シエラネバダ・デ・サンタマルタ(Sierra Nevada de Santa Marta)は、コロンビア北部のカリブ海沿岸にそびえる独立した山塊です。
海からわずか42kmの距離で標高5,700mに達する、世界で最も高い海岸山脈として知られています。
スペイン語で「サンタマルタの雪をいただく山脈」を意味し、アンデス山脈から地理的に分離した独自の存在です。
由来・概要
この山地は約1,700万平方kmに及ぶ三角形の山塊で、最高峰はピコ・クリストバル・コロンとピコ・シモン・ボリバル(ともに標高約5,700m)です。
アンデスから独立して形成されたこの山脈は、マグダレナ県、セサール県、ラ・グアヒラ県にまたがり、36本以上の河川を生み出しています。
海抜0mから5,700mまでの劇的な標高差により、熱帯から高山までの全気候帯をわずか42kmの範囲で見ることができます。この急峻な垂直構造が、世界でも稀な多様な生態系を育んでいます。
特徴
地質的には、過去6,600万年にわたるプレートの衝突と隆起により形成されました。アンデス山脈の一部が回転・分離して現在の位置に移動したと考えられています。
この地帯には、海岸の乾燥林から高山の氷雪帯まで、標高ごとに異なる植生帯が広がります。
雲霧林には着生植物やつる植物が密生し、3,000種以上の植物と440種以上の鳥類が記録されています。
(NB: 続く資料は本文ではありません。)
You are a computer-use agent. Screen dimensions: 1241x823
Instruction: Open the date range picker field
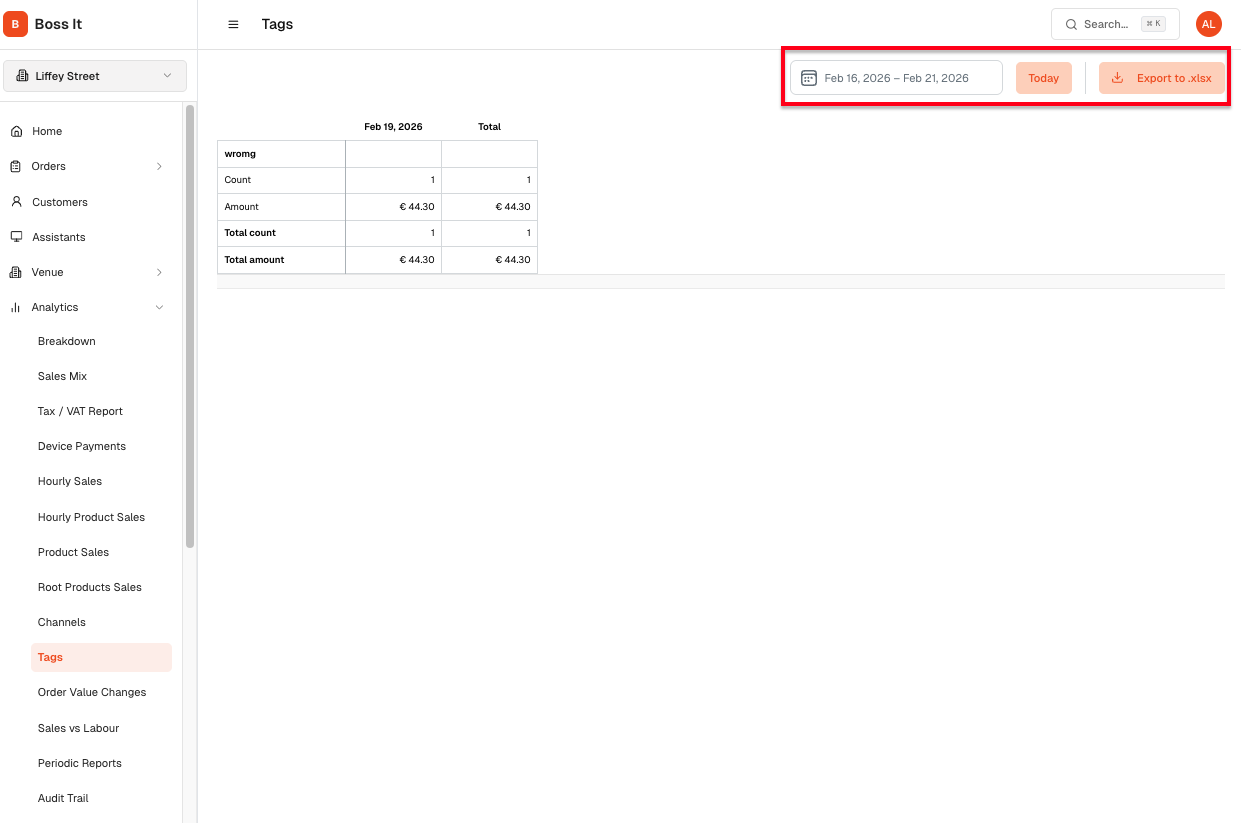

そのうち20種ほどが固有鳥類であり、固有ハチドリも7種確認されています。
ハチドリとの関わり
シエラネバダ・デ・サンタマルタは、ハチドリの進化研究において世界的にも重要な地域です。
海岸の乾燥林から山地の雲霧林、高地のパラモ草原まで、環境の変化が明確であるため、ハチドリたちは標高帯ごとに異なる植物と共進化してきました。
この山塊が長い地質的隔離の中で独立していたことが、固有ハチドリ種の誕生を促したと考えられています。花粉媒介者としての役割も大きく、山全体の生態系バランスを支えています。
先住民族の世界観
この山は、アルアコ族、コギ族、ウィワ族、カンクアモ族の四つの先住民族にとって「世界の心臓」と呼ばれる聖域です。
彼らは自然のすべてが霊的に結びつくと考え、山そのものを宇宙の中心とみなしています。
また、タイロナ文明の遺跡「失われた都市(シウダー・ペルディーダ)」は、自然と人間の共存の象徴とされ、文化的にも高い価値を持ちます。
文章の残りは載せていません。